Two common threats a network administrator will deal with involving people trying to circumvent content-filtering proxies is people using a proxy, as well as Tor. While fundamentally they are the same there’s also some distinct differences between the two.
The purpose of Tor is to share information securely and confidentially. Tor also has its own darknet of sorts where you get a random Onionfied URL/domain and its only accessible via Tor. Most people also use it to try and get past network devices and filters without being caught what they are trying to transmit.
Its really in how Tor works though that causes most concern for me. From a network admin’s standpoint, you want to keep your network secure. Most users who would use Tor discovered it by Googling or via word of mouth, and just set it and forgot it. This can always pose an issue, but what about those users who want to dig deeper, and even potentially run an exit node from your own network?
That is threat I’m talking about. This would lead to your network being open to various attacks, especially if the exit node is not configured properly. In light of this, you would also have to filter out outbound traffic on said point, and make sure no sensitive data was stolen or tampered with in any way. Such a pleasant thought isn’t it?

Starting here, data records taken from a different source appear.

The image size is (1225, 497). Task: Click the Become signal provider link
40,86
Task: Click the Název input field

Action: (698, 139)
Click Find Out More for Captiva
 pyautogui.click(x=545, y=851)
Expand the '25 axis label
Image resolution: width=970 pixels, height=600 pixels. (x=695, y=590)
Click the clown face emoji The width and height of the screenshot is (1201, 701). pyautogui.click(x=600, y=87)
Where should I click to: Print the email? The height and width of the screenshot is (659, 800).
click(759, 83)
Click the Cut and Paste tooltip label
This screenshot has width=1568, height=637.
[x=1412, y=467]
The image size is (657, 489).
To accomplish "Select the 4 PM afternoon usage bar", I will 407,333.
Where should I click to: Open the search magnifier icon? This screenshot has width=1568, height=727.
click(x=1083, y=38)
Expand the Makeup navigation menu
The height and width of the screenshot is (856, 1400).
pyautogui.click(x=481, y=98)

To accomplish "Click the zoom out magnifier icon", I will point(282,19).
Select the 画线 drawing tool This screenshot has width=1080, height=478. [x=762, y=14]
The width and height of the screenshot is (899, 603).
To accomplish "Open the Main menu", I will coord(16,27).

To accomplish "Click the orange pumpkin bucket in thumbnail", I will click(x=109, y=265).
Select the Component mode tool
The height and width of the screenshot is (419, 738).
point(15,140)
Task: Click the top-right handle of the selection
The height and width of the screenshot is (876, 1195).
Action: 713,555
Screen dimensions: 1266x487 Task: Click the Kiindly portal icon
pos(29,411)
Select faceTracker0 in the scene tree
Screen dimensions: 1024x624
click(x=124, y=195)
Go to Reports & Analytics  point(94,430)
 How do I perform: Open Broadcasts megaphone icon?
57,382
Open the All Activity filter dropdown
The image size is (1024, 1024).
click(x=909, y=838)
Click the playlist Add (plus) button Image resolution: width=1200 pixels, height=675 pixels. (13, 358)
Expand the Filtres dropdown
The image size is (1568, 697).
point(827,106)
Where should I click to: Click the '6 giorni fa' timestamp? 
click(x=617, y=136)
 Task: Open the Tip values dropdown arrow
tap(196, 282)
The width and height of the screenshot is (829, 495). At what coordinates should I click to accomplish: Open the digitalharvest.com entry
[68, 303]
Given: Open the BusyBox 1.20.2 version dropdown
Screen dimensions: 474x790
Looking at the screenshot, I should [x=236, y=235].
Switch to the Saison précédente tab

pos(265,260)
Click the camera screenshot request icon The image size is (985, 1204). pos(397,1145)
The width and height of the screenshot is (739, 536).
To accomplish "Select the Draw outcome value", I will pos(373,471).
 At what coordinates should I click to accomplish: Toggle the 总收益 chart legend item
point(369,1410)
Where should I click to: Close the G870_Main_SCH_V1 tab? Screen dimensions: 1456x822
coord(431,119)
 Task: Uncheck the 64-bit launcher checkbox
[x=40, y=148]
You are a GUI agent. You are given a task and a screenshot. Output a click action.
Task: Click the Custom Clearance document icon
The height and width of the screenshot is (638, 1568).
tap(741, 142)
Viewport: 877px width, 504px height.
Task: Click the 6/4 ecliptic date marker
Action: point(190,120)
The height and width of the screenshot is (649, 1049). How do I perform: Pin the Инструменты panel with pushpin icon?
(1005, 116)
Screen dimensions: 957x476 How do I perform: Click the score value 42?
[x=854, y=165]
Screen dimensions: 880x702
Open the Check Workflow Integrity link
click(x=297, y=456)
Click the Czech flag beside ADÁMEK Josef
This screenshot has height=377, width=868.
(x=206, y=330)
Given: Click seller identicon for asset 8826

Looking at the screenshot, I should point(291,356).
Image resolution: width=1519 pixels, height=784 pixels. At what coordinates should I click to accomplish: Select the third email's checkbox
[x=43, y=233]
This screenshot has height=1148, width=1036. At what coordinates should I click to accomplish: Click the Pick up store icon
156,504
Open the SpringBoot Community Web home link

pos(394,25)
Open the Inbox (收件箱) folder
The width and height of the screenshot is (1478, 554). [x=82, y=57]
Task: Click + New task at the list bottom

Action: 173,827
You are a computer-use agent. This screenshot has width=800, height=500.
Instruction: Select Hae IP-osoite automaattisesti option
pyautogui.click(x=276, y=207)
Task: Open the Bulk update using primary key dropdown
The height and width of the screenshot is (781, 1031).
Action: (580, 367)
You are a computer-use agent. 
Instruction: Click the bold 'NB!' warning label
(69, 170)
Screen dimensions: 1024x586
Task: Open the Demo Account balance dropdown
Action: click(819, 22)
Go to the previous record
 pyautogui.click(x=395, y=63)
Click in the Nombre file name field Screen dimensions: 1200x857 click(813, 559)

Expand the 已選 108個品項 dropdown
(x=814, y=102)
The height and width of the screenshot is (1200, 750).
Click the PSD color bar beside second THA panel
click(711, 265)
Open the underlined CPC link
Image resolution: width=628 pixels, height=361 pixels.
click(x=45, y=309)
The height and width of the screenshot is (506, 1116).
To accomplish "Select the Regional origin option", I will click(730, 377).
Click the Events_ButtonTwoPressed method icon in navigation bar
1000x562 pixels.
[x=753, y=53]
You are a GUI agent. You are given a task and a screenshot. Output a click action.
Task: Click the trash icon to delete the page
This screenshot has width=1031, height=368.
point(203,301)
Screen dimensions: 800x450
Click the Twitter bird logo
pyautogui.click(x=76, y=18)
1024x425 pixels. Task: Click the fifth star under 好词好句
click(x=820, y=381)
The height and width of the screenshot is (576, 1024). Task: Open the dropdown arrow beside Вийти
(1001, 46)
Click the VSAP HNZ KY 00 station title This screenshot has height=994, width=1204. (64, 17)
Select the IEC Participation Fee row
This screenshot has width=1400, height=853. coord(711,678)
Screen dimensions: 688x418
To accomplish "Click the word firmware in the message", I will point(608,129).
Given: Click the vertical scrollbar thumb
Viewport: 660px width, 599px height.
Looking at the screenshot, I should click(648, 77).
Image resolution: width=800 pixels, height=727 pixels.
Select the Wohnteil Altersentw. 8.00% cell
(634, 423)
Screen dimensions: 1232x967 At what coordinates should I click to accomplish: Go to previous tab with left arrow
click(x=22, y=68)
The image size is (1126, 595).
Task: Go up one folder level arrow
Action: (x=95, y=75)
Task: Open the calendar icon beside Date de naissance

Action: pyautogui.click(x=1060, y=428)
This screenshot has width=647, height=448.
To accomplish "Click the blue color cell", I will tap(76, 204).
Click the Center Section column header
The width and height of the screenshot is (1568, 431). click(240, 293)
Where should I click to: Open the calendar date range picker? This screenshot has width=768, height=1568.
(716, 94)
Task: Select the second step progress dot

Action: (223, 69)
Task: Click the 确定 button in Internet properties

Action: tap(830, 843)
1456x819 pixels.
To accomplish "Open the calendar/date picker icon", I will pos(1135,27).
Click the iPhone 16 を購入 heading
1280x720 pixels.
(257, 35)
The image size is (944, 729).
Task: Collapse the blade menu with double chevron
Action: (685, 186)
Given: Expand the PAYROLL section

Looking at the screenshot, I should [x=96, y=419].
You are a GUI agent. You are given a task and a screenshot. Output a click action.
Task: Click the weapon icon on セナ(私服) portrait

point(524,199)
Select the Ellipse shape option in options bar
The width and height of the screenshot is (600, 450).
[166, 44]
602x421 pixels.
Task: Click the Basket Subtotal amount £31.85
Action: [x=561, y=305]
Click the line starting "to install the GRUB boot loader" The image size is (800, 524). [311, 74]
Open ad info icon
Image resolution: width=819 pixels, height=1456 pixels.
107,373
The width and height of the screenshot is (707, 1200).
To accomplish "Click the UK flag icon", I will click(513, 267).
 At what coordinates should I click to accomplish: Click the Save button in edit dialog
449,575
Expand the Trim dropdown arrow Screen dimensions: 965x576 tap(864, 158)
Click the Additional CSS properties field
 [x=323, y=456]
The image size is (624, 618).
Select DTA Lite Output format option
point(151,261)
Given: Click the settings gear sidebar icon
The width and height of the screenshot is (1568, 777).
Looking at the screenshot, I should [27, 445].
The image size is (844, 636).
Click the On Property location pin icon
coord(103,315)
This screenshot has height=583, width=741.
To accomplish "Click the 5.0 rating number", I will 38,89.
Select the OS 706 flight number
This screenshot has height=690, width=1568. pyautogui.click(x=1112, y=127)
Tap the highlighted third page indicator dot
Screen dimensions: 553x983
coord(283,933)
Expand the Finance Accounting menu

While I’ve not found any resources on how to start your own Tor network, the source code for the project is open.
There’s different versions of proxies, each with their pros and cons. Some have authentication, some don’t. Most of the proxies (if any) don’t have encryption though, which is Tor’s biggest advantage. However, standard proxies also have advantages of their own:
- Improved speed compared to Tor
With Tor, traffic is routed through various relays before hitting the exit node, each adding a bit more latency to the traffic flow for logical reasons. This adds to the fact that its not uncommon to see your IP saying you’re in South Africa when in actuality you’re in Toronto, Canada.
Unlike Tor a standard proxy is easy to set up and maintain. It doesn’t offer the encryption and security that Tor does, but a standard proxy can have its own benefits if you like to get fancy with firewall rules.
Its always important to know how your enemy works. If you wanted to be really mean to someone on the LAN who is using Tor you could also throttle their switch port too, but that’s just for fun. 😉